Mario è un ragazzino piccoletto che a volte ci regala intuizioni che volano alte. Vivacissimo nei movimenti, in prima elementare non voleva entrare in classe. Ogni volta che varcava la soglia dell'aula, si buttava a terra e s'inventava qualche scusa per ritirarsi in un angolo o vicino alla finestra per urlare silenziosamente, con l'esplicita lingua del corpo, che lui in quel posto non voleva proprio starci.

All'inizio ci rimanevo male, insistevo a invitarlo a stare con noi in cerchio, ma era peggio. Lui reagiva facendo tutto a rovescio, sempre più immusonito.

Poi, ascoltando anche i suggerimenti della mia collega Cornelia, ho capito che era meglio aspettare, non opporsi e lasciare che fosse lui ad avvicinarsi alle nostre attività quando si sentiva di farlo. E infatti, dopo una decina di minuti, attratto da dalle risa e dalle complicità con cui i compagni partecipavano ai primi giochi mattutini, piano piano Mario cominciava ad avvicinarsi sornione, attento a che nessuno si accorgesse che era arrivato anche lui. Sembrava volesse nascondere anche a se stesso il fatto che, tutto sommato, quello che stavamo facendo lo attirava e divertiva. E, infatti, dovevamo tutti far finta di niente e non guardarlo, altrimenti scappava via di nuovo.

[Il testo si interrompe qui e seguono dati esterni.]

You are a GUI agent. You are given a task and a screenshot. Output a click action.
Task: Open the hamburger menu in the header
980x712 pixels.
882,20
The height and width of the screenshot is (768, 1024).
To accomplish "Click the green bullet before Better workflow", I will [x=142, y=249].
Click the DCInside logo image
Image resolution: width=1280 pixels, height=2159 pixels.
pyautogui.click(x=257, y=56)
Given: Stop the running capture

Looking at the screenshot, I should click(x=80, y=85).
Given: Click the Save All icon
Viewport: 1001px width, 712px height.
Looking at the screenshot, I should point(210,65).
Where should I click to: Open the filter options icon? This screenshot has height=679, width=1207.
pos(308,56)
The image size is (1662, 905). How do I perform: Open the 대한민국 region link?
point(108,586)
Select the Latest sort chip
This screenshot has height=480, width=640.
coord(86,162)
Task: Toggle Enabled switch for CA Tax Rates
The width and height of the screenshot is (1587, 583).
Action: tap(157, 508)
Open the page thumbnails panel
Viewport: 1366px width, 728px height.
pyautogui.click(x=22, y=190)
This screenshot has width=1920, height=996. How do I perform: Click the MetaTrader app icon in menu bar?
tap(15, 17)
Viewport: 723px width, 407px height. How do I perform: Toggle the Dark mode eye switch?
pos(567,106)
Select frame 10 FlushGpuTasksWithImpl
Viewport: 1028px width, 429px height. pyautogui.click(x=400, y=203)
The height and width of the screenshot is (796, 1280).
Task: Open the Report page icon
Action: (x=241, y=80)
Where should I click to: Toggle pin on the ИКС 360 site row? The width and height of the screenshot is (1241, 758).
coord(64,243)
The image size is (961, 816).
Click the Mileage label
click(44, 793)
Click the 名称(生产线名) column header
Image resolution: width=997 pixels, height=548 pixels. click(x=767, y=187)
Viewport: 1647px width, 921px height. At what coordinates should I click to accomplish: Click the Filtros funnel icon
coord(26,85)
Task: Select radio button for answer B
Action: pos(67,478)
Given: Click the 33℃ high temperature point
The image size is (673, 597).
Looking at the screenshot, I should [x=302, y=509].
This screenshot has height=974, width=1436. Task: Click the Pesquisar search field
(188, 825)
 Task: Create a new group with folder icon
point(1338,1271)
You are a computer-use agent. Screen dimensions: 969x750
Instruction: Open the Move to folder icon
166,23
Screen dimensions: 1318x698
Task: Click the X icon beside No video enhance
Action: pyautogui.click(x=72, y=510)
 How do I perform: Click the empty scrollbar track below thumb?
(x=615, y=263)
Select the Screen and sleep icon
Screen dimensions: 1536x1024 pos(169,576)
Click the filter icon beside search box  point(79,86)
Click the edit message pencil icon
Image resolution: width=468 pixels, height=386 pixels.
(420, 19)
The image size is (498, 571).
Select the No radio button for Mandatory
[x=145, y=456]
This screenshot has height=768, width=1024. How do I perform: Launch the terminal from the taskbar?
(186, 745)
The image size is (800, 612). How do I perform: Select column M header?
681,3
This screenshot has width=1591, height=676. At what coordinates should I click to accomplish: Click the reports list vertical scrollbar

Negli anni Mario ha via via trasformato questo suo bisogno di distinguersi, facendo prevalere il desiderio di stupire compagne e compagni con irruzioni comiche e trovate e movimenti incongrui, come quello di mettersi a testa in giù, facendo la verticale poggiato al muro, per ribadire che lui, comunque, le cose voleva guardarle alla rovescia.

Un giorno, in terza elementare, stavamo discutendo della linea verticale e, per ragionarci meglio, avevo legato il nostro martello a uno spago. Mentre ci passavamo di mano in mano quest'improvvisato filo a piombo, un bambino ha spiegato che suo papà lo usa quando costruisce i muri. Ci siamo chiesti in quali direzioni andasse il segmento di retta che avevamo in mano e, raccogliendo diverse ipotesi, siamo arrivati alla conclusione che il giù della nostra linea verticale va verso il centro della Terra, mentre il su va nella direzione opposta, che ho detto loro si chiama Zenit.

E' a questo punto che Mario, salendo d'un balzo sopra al suo banco si è sporto e, guardando dall'alto lo spago col martello appeso che teneva in mano, ha detto: “Se la guardo da qui, la linea diventa un punto”.

I suoi occhi avevano visto una straordinaria trasformazione geometrica, resa possibile non da un sofisticato programma al computer in 3D, ma dal suo corpo irrequieto, il cui libero muoversi nello spazio lo aveva aiutato a pensare. Col suo movimento Mario ci stava aiutando a ragionare intorno a quel curioso caso limite che tramuta un segmento di retta in un punto. Ci stava ricordando quanto un corpo in movimento aiuti il pensiero e quanto sia importante saper mutare il nostro punto di vista. Non solo in geometria.